- Born: Philippe Eugène Milon January 21, 1908 17th arrondissement of Paris
- Died: September 24, 1992 (aged 84) Lannion
- Occupations: Naturalist, Ornithologist

= Philippe Milon =

French naturalist (1908–1992)

Colonel Philippe Milon, born on January 21, 1908 in Paris and died on September 24, 1992 in Lannion, was a French officer and naturalist.

== Bibliography ==
Born in Paris but of Breton origin, he graduated from the École spéciale militaire de Saint-Cyr and served as a colonial officer in Africa (notably Madagascar). Passionate about birds since his youth, he became president of the Ligue pour la protection des oiseaux (League for the Protection of Birds) in 1962, after thirty years of service, while also serving as the conservator of the Sept-Îles bird reserve which he founded.

He played a decisive role in the creation of the LPO's journal, L'Homme et l'Oiseau, established in 1964. He became known for his fight against marine pollution, notably in 1967 with the Torrey Canyon oil spill, which led to the establishment of an LPO station on Grande-Île in Sept-Îles to serve as a care center for oil covered birds, and again in 1978 with the oil spill caused by the Amoco Cadiz.

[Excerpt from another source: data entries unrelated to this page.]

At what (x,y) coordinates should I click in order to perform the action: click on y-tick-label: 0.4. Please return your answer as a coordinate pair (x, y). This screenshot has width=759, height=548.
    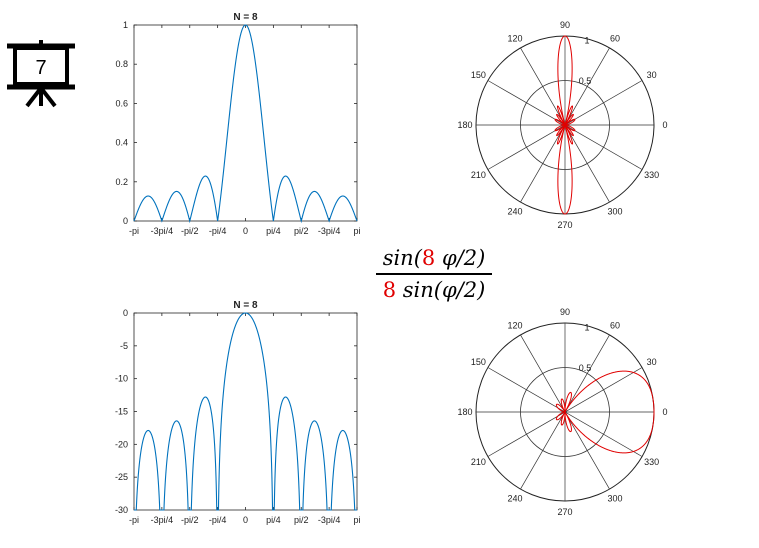
    Looking at the image, I should click on (122, 143).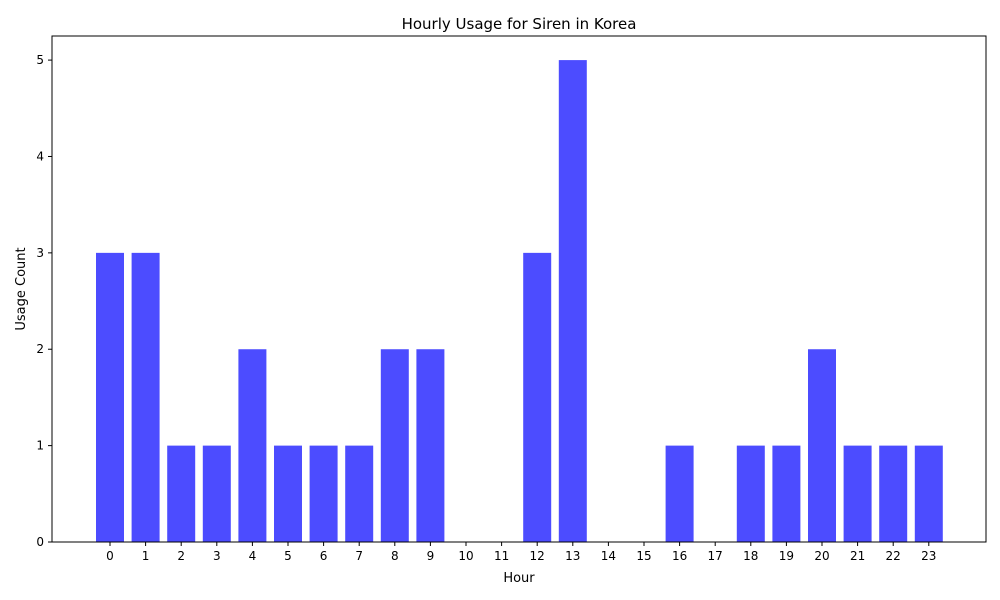 This screenshot has width=1000, height=600. I want to click on x-axis-ticks: 0 1 2 3 4 5 6 7 8 9 10 11 12 13 14 15 16 17 18 19 20 21 22 23, so click(521, 552).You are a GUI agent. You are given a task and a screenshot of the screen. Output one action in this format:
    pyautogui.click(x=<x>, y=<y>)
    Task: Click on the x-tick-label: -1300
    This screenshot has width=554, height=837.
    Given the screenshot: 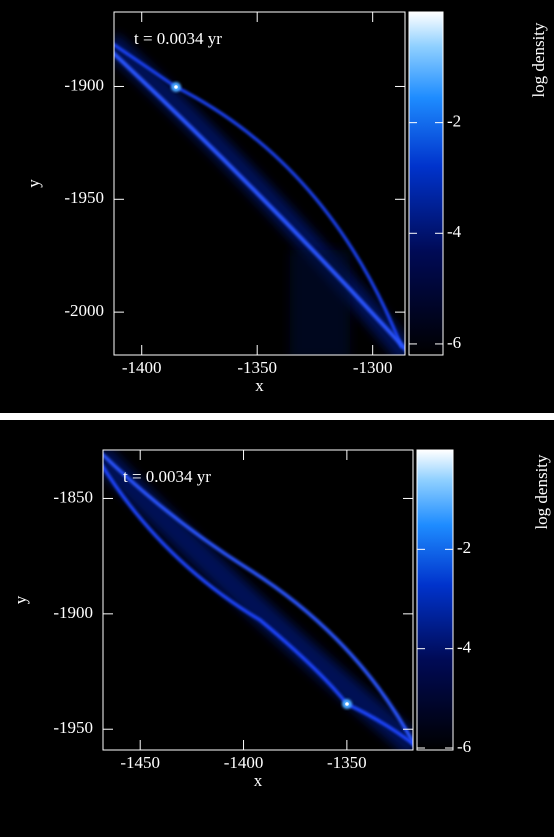 What is the action you would take?
    pyautogui.click(x=373, y=368)
    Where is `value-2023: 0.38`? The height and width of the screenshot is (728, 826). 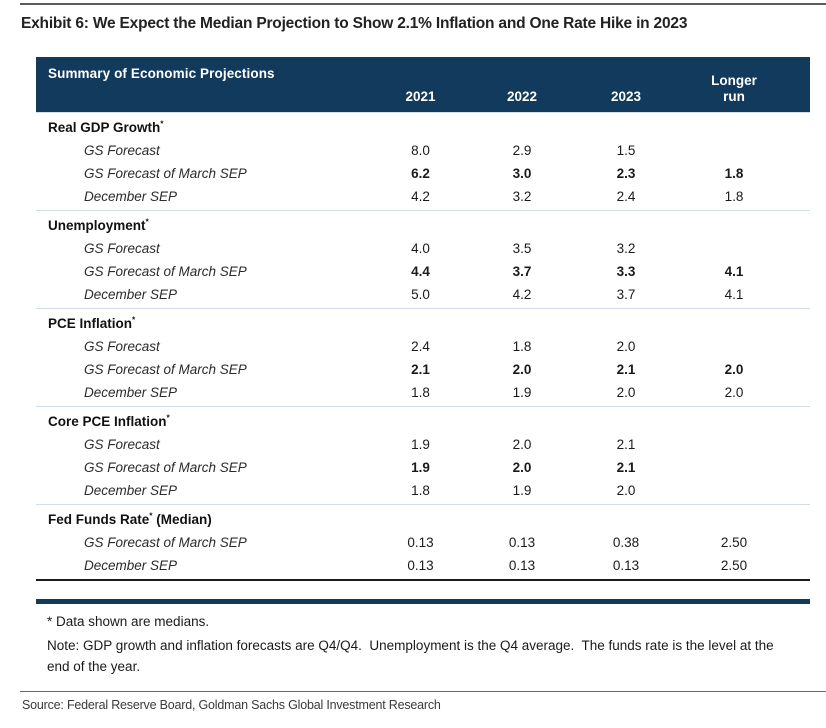
value-2023: 0.38 is located at coordinates (626, 542).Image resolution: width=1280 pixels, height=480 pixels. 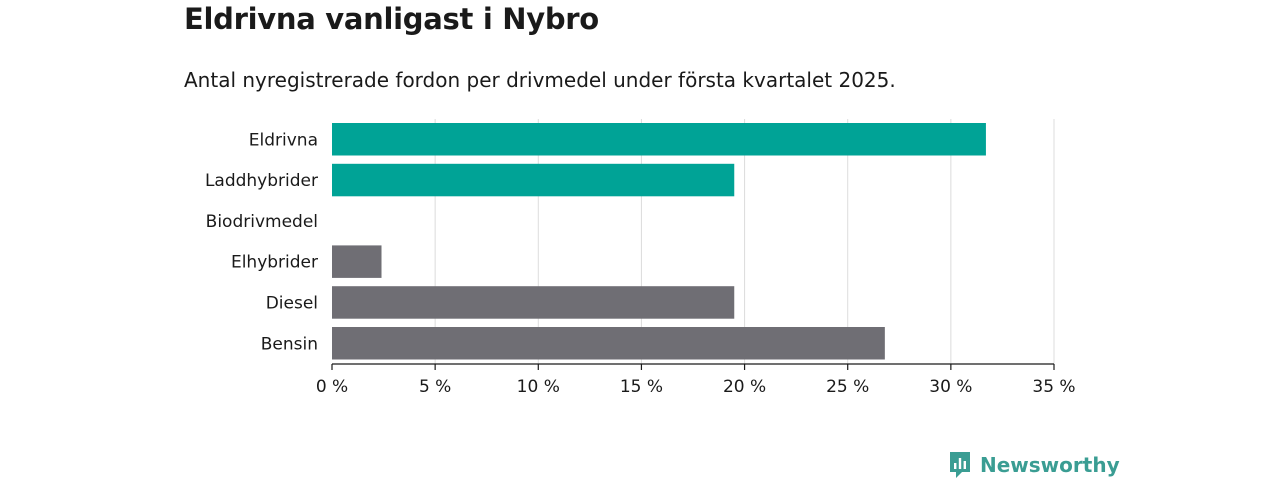 I want to click on x-tick-label-0: 0 %, so click(x=332, y=387).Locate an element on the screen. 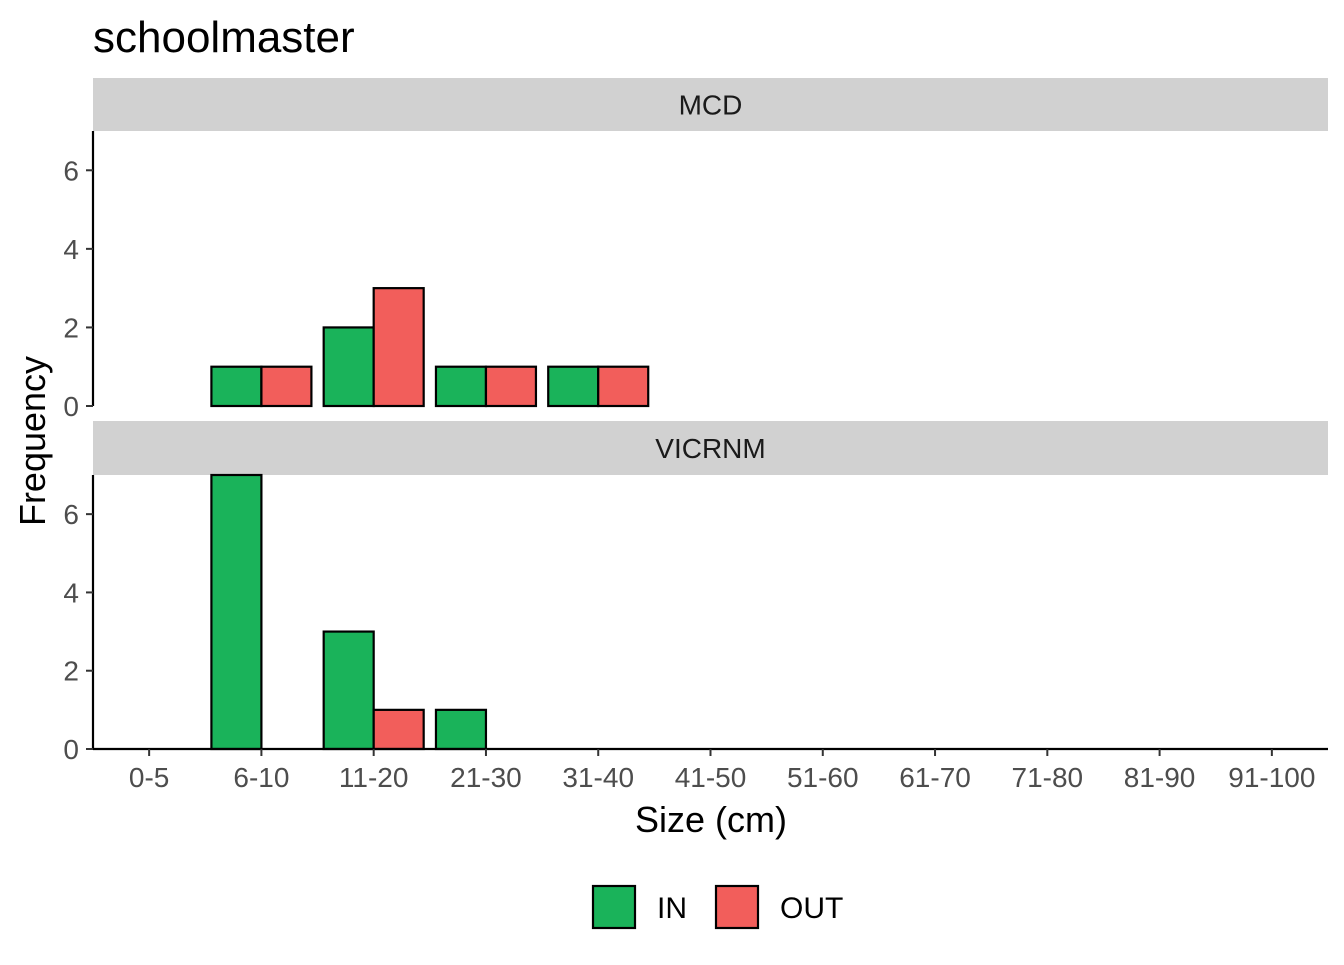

He was interested in the birds of Madagascar and Indochina, and also traveled to the Crozet Islands and the Kerguelen Islands.

== Writings ==

- La Mort sur l'île, 1972, 108 p.
- Philippe Milon, Renaud Paulian, Jean-Jacques Petter et Georges Randrianasolo, Oiseaux, 1956
- Philippe Milon, Jean-Jacques Petter, Georges Randrianasolo et Renaud Paulian, Faune de Madagascar, 1973, 263 p.